Плохо переносят изменения старые люди. Самой себе уже не верила Ольга Васильевна, что были времена, когда Большой проспект был чист, широк и роскошен — со стремительным шуршанием проносился по середине проспекта десятый троллейбус, отражая в сияющих стеклах трепещущую листву, смеющихся прыгающих детей, степенных прохожих. Сочная густая трава газонов подбегала к домам, прерываясь в нужных местах желтыми песчаными дорожками, свежевыкрашенные белые тяжелые скамейки с изогнутыми спинками разумно расставлены были по краям детских площадок.
И розы, настоящие розы, уверяла Ольга Васильевна, высаживались каждую весну вдоль Большого проспекта напротив классического фронтона двухэтажного здания типографии Академии наук.
Всю жизнь Ольга Васильевна прожила в Ленинграде, на Васильевском острове, вот в этом месте, и хоть ей немало пришлось поездить по стране (если вспомнить, где она родилась, то это вовсе будет город Кёнигсберг), она любила повторять: “Я всю жизнь здесь прожила”. При этом губы ее поджимались и совсем исчезали, а глаза устремлялись в эту прожитую ею даль.
Уже давно Ольга Васильевна жила одна. Когда-то у нее была семья и дети, но нет их больше, и неизвестно куда ушедшие их лица мутно сереют на стене над кроватью и томят ей душу в бессонные июньские ночи.
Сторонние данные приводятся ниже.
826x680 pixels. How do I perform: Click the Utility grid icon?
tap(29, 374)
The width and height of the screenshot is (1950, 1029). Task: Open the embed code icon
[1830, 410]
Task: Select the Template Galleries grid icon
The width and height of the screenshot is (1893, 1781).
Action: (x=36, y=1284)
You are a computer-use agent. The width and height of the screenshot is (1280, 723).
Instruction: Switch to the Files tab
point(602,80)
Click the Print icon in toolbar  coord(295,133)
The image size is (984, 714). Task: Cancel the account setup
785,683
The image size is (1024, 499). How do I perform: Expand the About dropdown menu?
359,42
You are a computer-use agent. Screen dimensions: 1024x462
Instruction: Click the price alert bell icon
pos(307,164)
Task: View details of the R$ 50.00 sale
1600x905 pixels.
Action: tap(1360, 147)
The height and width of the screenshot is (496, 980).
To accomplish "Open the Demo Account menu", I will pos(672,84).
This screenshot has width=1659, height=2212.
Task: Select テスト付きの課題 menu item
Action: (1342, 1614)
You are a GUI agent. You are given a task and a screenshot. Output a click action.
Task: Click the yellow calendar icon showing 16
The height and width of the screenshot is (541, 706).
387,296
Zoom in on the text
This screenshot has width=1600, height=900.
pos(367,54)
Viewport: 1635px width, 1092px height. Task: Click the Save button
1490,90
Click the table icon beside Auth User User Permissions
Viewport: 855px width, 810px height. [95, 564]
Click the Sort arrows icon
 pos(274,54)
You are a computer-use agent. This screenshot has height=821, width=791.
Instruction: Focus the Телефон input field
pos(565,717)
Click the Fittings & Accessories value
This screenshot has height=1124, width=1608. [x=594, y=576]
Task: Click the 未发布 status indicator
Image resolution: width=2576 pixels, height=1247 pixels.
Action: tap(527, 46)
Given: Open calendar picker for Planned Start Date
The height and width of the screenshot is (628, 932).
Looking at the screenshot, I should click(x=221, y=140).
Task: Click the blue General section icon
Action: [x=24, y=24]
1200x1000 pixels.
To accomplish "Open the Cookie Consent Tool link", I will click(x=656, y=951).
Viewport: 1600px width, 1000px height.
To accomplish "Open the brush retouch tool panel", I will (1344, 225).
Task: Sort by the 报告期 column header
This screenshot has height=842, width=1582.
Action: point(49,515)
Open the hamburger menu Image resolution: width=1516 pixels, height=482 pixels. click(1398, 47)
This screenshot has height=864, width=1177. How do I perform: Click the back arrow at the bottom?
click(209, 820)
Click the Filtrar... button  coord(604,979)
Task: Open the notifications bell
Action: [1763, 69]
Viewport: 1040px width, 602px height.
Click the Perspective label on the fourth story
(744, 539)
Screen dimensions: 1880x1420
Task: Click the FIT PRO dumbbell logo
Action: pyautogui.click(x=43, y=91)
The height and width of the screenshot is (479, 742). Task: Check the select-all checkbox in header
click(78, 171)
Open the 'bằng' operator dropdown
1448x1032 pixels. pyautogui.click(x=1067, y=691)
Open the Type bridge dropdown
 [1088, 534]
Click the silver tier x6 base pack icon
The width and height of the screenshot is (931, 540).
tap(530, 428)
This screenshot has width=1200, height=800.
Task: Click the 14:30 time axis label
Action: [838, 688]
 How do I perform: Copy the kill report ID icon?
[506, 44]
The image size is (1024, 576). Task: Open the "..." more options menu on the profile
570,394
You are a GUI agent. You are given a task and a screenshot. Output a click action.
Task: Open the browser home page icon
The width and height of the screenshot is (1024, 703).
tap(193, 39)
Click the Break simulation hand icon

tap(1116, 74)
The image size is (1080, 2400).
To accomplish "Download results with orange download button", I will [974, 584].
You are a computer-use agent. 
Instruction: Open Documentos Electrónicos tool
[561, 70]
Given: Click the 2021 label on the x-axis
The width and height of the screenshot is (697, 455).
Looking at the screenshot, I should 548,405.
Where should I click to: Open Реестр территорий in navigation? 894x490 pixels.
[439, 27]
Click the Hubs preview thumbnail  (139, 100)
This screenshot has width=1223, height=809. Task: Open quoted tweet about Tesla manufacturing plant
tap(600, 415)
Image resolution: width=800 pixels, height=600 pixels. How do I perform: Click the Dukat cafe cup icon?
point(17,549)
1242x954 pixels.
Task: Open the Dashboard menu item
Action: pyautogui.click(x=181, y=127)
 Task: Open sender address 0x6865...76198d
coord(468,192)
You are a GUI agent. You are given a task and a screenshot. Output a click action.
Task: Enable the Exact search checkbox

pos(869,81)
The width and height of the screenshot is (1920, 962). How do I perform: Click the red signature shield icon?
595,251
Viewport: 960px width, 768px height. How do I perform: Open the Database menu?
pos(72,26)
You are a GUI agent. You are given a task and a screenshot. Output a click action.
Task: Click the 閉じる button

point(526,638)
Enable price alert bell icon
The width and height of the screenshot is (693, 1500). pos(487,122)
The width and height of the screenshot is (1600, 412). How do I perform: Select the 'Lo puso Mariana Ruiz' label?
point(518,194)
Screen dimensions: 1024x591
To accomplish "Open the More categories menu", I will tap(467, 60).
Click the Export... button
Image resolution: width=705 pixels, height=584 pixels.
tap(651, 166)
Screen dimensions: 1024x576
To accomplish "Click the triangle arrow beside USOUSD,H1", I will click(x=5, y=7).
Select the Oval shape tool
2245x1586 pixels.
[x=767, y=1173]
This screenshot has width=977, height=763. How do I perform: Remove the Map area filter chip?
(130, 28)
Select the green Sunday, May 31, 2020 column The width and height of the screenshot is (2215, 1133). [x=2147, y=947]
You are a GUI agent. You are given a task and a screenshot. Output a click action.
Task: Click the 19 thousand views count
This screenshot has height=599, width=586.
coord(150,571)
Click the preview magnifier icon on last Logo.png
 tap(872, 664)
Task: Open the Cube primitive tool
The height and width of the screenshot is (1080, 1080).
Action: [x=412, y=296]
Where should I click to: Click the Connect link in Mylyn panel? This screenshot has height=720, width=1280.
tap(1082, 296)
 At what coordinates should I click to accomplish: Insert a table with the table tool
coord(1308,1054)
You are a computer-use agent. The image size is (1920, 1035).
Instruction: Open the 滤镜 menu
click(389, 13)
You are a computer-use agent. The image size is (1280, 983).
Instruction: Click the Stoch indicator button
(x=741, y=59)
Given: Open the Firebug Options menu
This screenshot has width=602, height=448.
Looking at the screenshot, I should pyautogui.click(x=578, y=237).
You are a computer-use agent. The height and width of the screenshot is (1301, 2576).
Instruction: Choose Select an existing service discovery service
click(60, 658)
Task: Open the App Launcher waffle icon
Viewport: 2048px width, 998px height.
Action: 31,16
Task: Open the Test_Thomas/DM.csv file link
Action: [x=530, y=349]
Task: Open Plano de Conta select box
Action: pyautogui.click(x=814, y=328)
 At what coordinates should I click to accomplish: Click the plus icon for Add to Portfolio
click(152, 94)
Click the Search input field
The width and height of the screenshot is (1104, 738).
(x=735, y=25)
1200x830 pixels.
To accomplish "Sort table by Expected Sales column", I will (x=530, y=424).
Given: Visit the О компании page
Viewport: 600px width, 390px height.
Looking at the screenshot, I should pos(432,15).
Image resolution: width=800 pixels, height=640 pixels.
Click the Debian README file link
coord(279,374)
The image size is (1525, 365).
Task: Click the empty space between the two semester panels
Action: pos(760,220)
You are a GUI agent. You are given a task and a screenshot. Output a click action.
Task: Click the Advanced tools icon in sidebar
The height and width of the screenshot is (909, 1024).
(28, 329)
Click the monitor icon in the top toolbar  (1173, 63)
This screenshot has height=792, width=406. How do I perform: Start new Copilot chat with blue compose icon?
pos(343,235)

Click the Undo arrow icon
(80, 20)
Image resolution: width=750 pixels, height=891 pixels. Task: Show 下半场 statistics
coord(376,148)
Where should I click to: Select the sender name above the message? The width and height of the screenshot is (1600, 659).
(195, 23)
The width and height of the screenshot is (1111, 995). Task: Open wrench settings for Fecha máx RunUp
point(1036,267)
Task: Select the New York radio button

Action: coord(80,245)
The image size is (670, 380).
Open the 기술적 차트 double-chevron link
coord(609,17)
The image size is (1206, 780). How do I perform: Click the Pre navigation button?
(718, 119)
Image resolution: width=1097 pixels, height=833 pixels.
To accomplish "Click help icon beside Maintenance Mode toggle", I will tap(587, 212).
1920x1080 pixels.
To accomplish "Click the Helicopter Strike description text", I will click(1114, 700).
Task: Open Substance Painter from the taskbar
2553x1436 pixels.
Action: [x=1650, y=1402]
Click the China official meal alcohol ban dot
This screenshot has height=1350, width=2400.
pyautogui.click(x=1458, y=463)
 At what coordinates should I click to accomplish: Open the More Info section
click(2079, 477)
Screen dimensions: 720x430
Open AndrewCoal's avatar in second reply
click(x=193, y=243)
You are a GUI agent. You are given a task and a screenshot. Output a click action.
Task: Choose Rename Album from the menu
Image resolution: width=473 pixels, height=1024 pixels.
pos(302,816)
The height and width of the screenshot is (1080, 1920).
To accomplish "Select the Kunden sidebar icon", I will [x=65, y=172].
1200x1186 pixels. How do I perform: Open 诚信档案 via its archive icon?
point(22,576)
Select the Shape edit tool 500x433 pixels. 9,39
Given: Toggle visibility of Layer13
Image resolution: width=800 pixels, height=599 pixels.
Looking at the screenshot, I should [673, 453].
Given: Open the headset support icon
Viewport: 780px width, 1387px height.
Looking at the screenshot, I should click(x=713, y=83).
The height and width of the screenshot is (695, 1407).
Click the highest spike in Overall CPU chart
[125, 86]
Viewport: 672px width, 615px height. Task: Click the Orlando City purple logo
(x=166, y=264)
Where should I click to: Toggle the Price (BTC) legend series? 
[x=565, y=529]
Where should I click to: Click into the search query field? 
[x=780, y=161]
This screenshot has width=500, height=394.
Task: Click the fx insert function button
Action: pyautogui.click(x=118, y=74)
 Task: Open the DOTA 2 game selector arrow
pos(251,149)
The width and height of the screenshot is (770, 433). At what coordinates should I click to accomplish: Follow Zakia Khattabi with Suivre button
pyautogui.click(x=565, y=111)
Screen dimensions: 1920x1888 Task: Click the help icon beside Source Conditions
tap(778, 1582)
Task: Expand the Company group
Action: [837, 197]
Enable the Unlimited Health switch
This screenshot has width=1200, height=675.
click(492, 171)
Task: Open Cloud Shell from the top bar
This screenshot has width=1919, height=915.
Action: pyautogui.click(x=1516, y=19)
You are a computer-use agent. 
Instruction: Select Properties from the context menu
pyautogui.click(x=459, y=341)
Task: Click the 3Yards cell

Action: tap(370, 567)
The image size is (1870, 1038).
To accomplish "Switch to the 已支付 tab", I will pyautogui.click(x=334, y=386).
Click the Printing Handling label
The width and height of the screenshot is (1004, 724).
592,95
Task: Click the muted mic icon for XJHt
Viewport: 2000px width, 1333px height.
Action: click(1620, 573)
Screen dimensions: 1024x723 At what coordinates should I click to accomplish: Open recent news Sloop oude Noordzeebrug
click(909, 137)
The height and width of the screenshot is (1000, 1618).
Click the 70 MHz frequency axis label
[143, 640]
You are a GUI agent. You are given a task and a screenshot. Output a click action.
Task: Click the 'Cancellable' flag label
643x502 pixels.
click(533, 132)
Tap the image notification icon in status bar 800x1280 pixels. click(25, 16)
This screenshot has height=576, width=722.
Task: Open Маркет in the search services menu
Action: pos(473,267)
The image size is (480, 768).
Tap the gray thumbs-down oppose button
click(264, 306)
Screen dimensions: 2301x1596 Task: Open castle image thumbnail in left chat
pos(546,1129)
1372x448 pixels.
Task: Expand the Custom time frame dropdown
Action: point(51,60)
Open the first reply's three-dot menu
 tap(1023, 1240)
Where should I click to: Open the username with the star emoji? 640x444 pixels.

Воспитала она племянницу — дочь своей младшей сестры, погибшей в блокаду. Девочка отыскалась после войны чудом, по странному невероятному везению. Ольга Васильевна забрала Наташу к себе, мечтая о новой семье, о новом теплом доме. Но девочка росла мрачной, замкнутой и невезучей. С трудом поступила в Политехнический институт, очень скоро оставила тяжкое для нее учение, вышла замуж за невзрачного однокурсника, уехала в Челябинск и с тех пор писала своей тетке оттуда редкие вежливые письма.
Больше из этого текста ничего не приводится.